The current lack of optional auto-recalculate is not optimal, and addressing it is an active area of academic and commercial success. The current timeline for this feature is around the 12-18 month time frame.
“But”, I hear you scream, “my logic and modelling is so complex I could never express it in a silly browser?” Luckily Jupyter has been battle-tested on some incredibly non-trivial data analysis tasks – like winning a Nobel Prize in Physics for ‘Observation of Gravitational Waves from a Binary Black Hole Merger’. If your analysis is more advanced than proving the existence of gravitational waves in black holes, then sticking with Excel may be justified, but otherwise… The Notebook that proves the existence of the gravitational waves from the raw data can be run online through the Ligo Open Science Centre (LOSC) (4), and is a great example of the power of Jupyter.
If you still aren’t convinced, at the other end of the intellectual spectrum from Nobel physics, digital media and entertainment business Buzzfeed, is also a big user of Jupyter and has used it to demonstrate gambling-related corruption in tennis (5).
Looking at advanced Notebooks like the LOSC and Buzzfeed analyses, the advantage over Excel is readily apparent. The calculations are clean, transparent and quickly reproducible. There is complete separation between data and formulas, beautiful graphics can be produced, and the output of the calculations can readily be displayed on Github or the many other websites than have Jupyter renderers. For in-house analysis, a Confluence plug-in exists to share results.
But Wait, There’s More
The advantage of Jupyter is so self-evident that any risk department that doesn’t have a plan to transition off Excel in the medium term risks being viewed as negligent. The disadvantages (re-training, regression testing, retention) are heavily outweighed by the benefits (version control, reproducibility, vendor independence, traceability). The argument – ‘oh, we’ve learned to work around all the issues’ can be equally applied to all sub-optimal tools, and having external investigations like those carried out following the case of the ‘London Whale’, highlight Excel as an enabling technology for billion-dollar losses.
The advantage of a data-centric culture is exemplified by Netflix. Depending on the mood of the Nasdaq, Netflix is (or close to) the most valuable media company in the world. Netflix has a data obsession famously celebrated by giving away USD 1 million to external teams that could produce a system that beat Netflix’s movie recommenders by a few percent.
Netflix is a heavy innovator in the Jupyter space, and has recently open-sourced a toolkit that support the parameterisation and production execution of Jupyter Notebooks. The primary idea is that data scientists write their analysis and algorithms in Notebooks (which are increasingly their primary work toolkit), and these Notebooks are executed in production as modules. The overall toolkit is known as ‘Sawmill’ (6).
This technology is incredibly exciting. Data science industrialisation has proven to be a very expensive and error-prone activity to accomplish.
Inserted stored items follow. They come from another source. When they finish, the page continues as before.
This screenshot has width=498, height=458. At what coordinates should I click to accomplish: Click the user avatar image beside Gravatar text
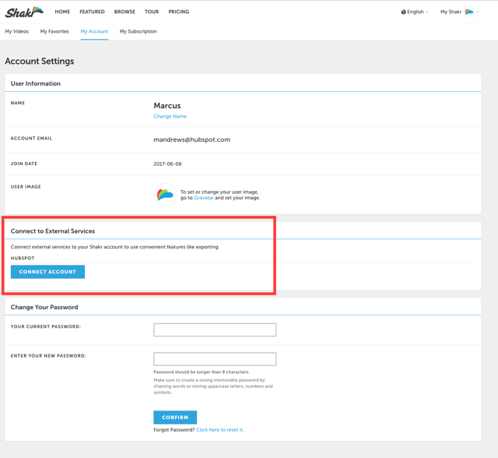pyautogui.click(x=165, y=195)
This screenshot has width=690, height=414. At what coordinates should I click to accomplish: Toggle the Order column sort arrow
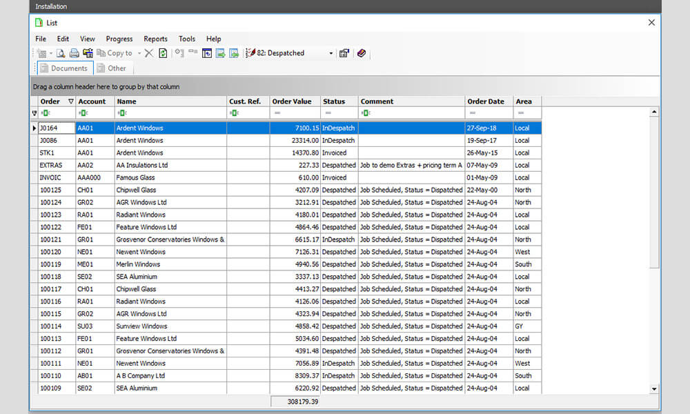pos(70,101)
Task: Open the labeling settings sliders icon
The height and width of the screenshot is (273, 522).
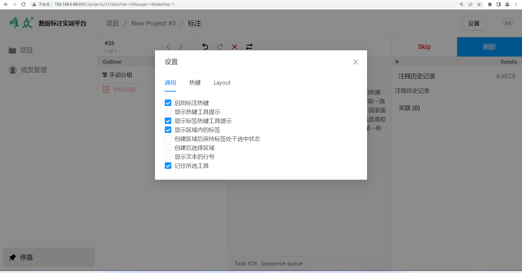Action: [x=249, y=47]
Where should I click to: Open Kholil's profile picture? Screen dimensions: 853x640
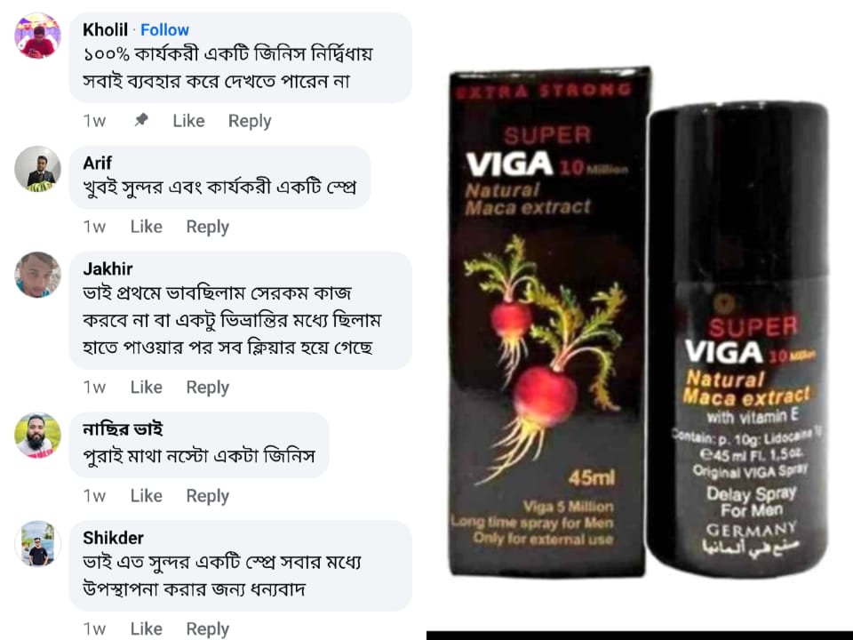tap(37, 36)
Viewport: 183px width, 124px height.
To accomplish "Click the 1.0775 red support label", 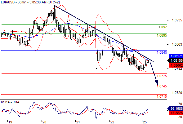I will point(162,76).
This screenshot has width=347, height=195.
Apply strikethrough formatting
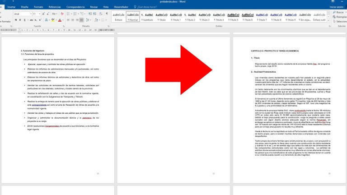31,20
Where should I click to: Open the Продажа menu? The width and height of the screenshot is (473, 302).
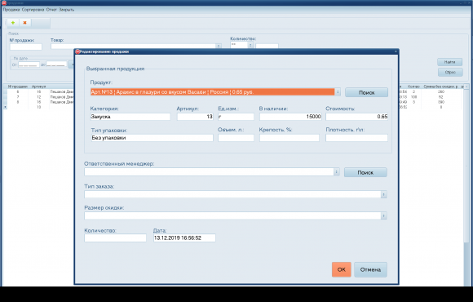(11, 10)
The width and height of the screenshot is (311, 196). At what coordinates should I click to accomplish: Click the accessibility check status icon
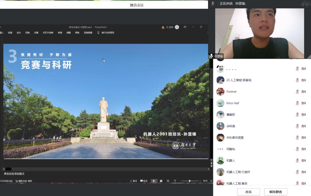24,181
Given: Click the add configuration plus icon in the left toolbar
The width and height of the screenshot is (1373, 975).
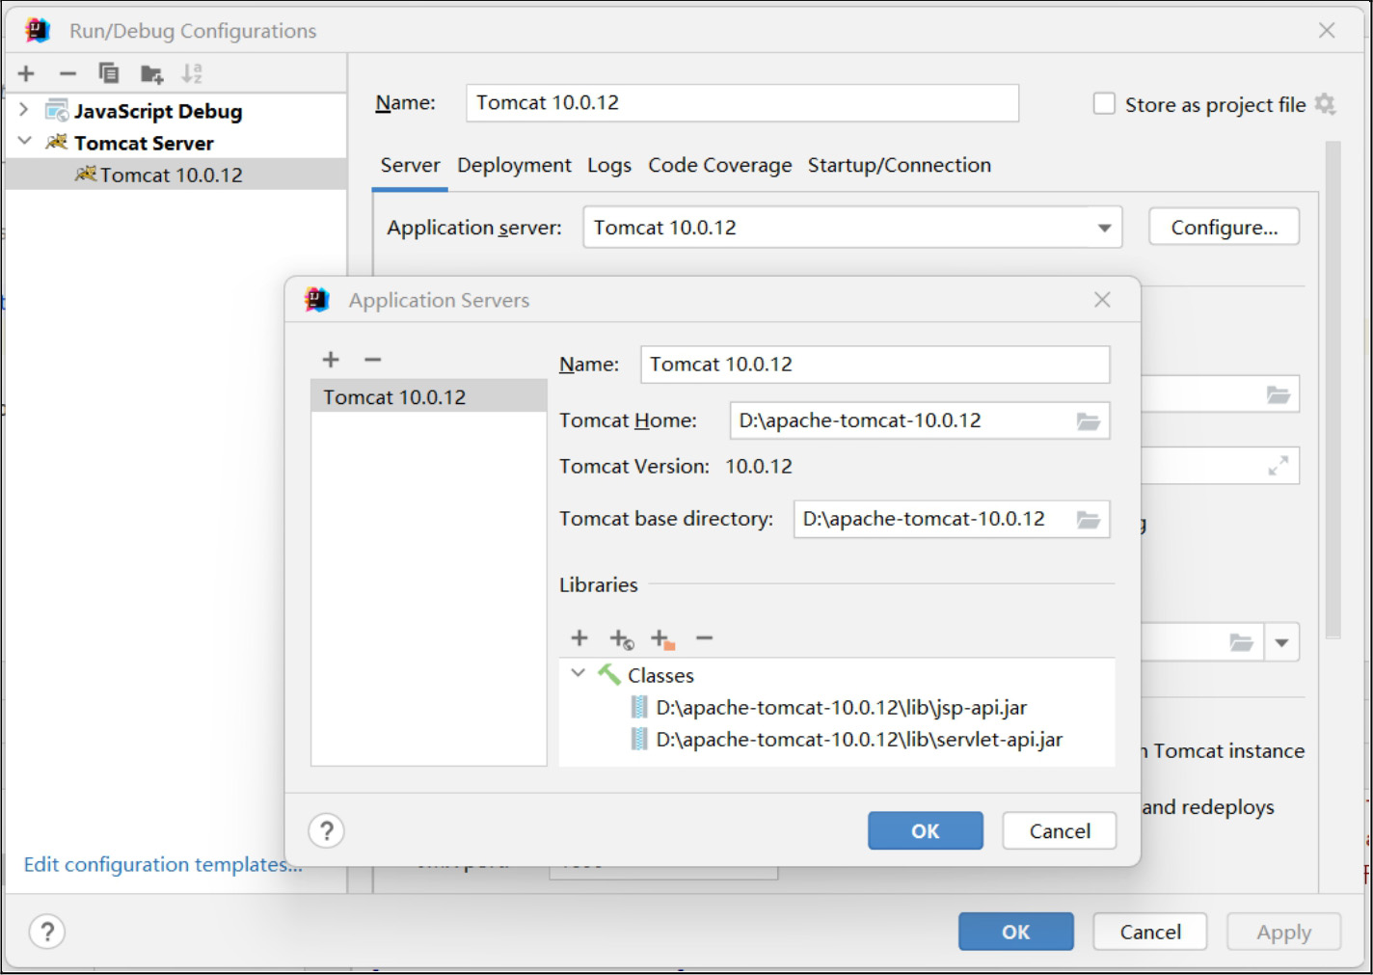Looking at the screenshot, I should 26,73.
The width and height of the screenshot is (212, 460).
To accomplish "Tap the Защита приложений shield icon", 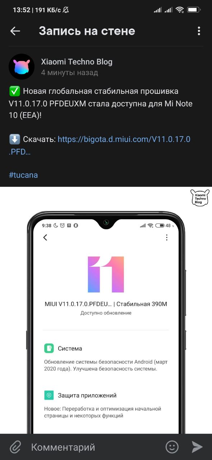I will coord(49,395).
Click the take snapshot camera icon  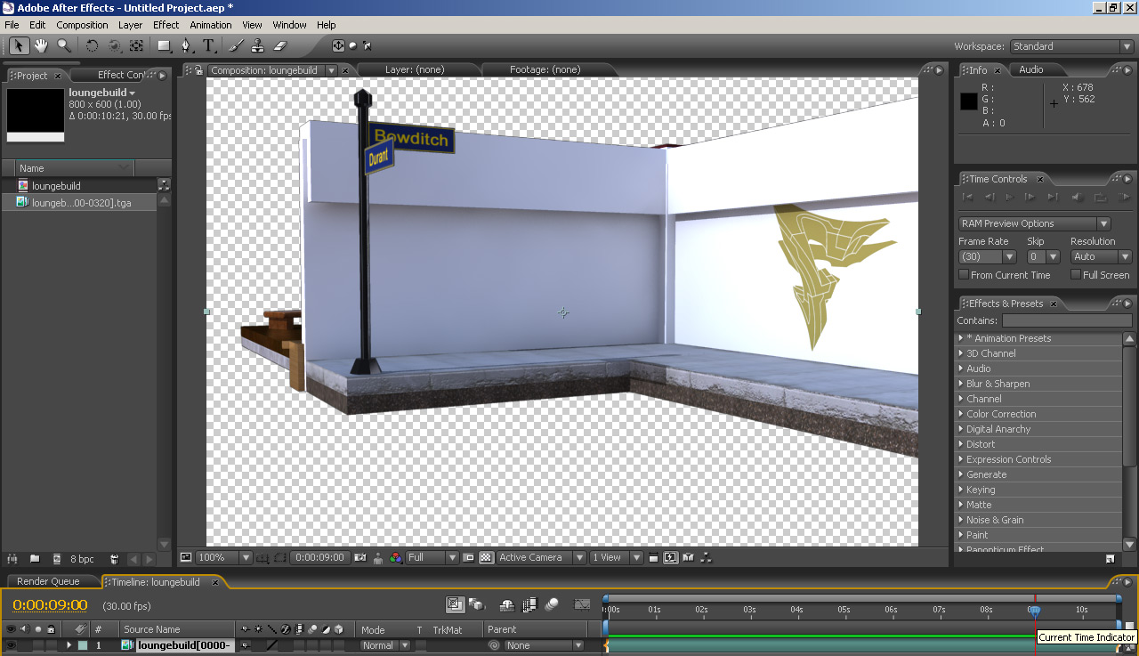[360, 558]
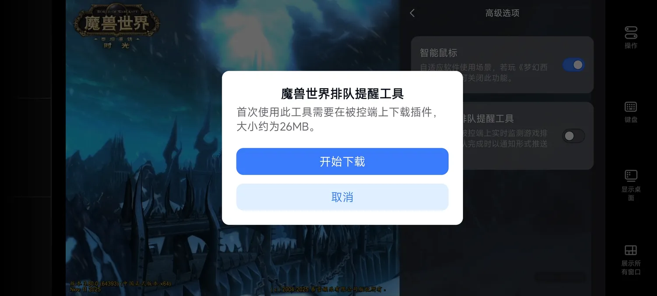
Task: Enable the 排队提醒工具 switch
Action: tap(573, 136)
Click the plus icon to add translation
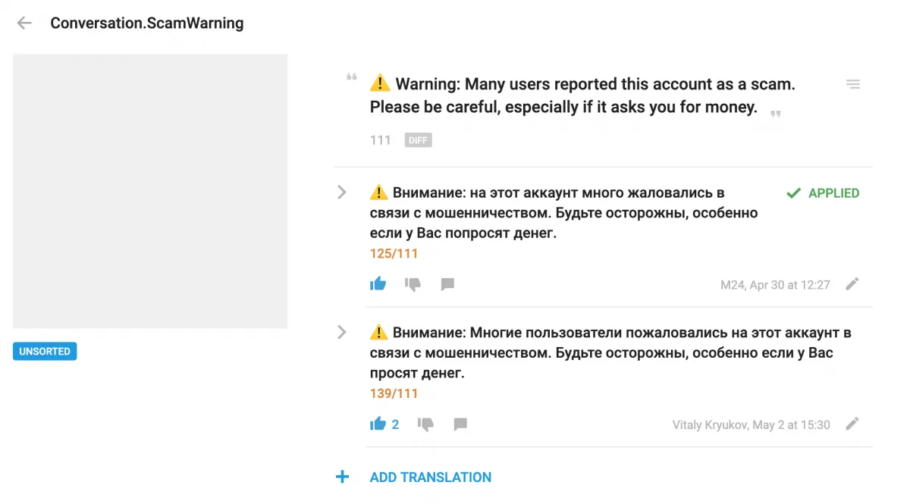The image size is (910, 504). pyautogui.click(x=343, y=477)
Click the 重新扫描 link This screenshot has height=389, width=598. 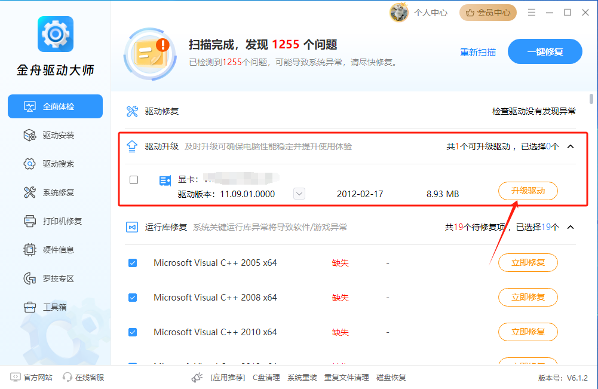(478, 52)
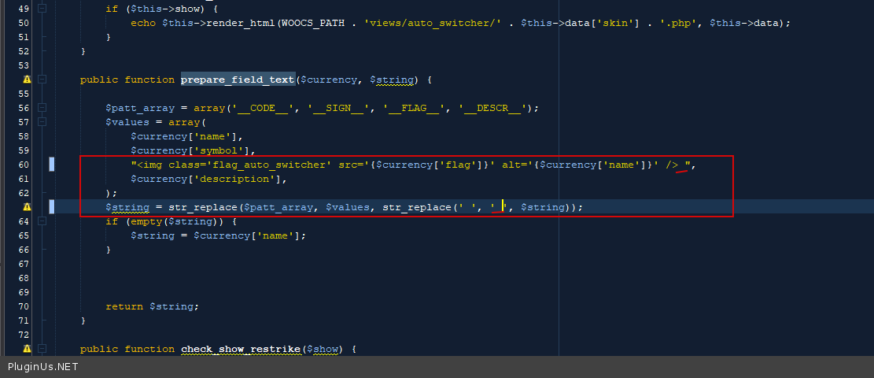Collapse the $patt_array line fold marker
Viewport: 874px width, 378px height.
point(42,108)
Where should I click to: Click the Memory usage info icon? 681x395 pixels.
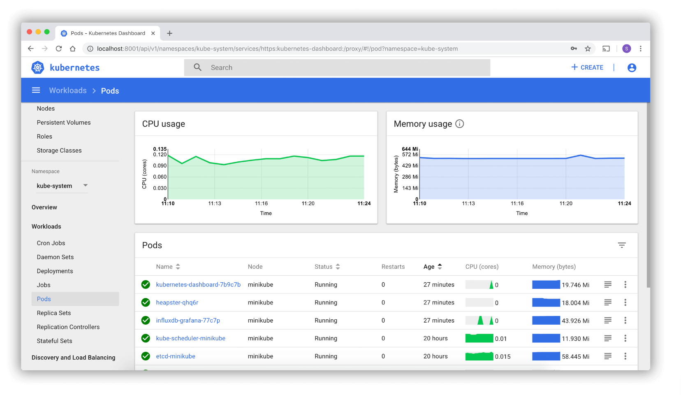point(460,124)
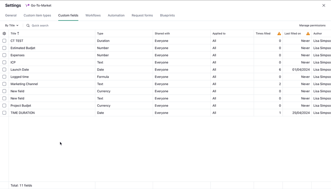This screenshot has height=189, width=331.
Task: Select the Launch Date field checkbox
Action: (x=4, y=70)
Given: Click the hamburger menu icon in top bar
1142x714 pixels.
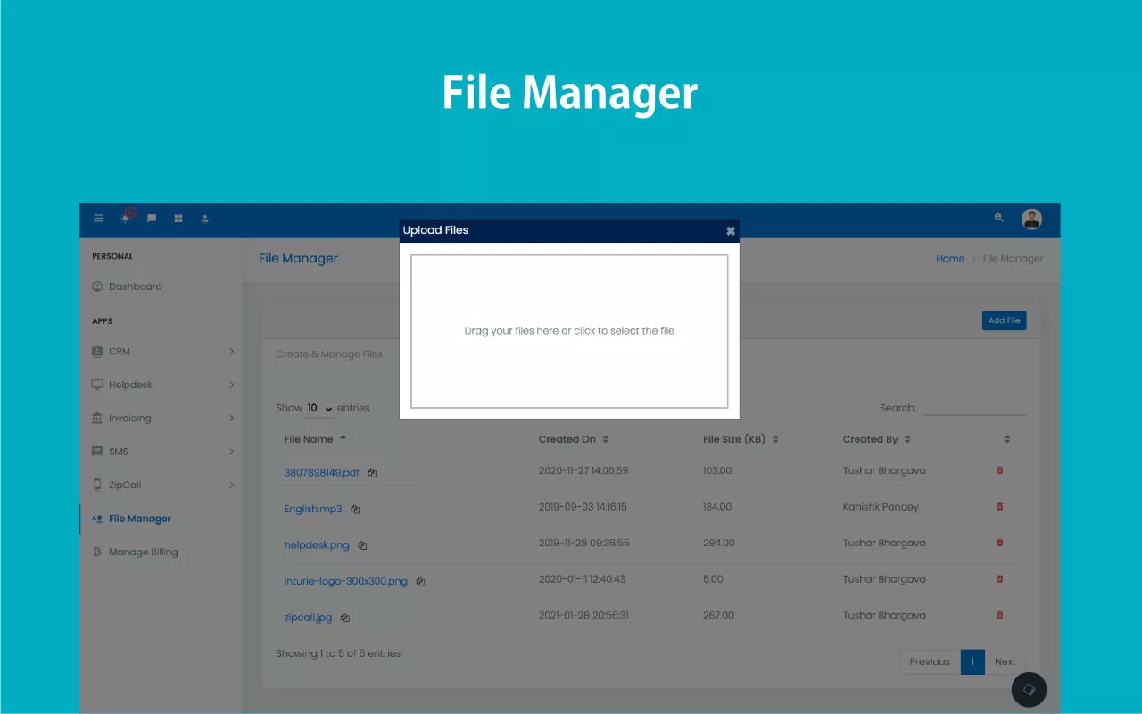Looking at the screenshot, I should click(x=99, y=219).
Sawmill has the potential to dramatically decrease the on-ramp steepness – any competent data scientist can use Jupyter, and Sawmill allows operations teams to get these Notebooks functioning in production without building their own custom pipelines.
Getting Started
Jupyter and Python have a gentle learning curve. For local use, install Anaconda (7), and plenty of free online learning resources exist. Open-source tools for data science (8) is a great introduction. The great news is that it is a relatively new field and anyone starting now isn’t at a significant experience disadvantage. Start today and the benefits will flow very quickly. Now is a great time to begin this journey.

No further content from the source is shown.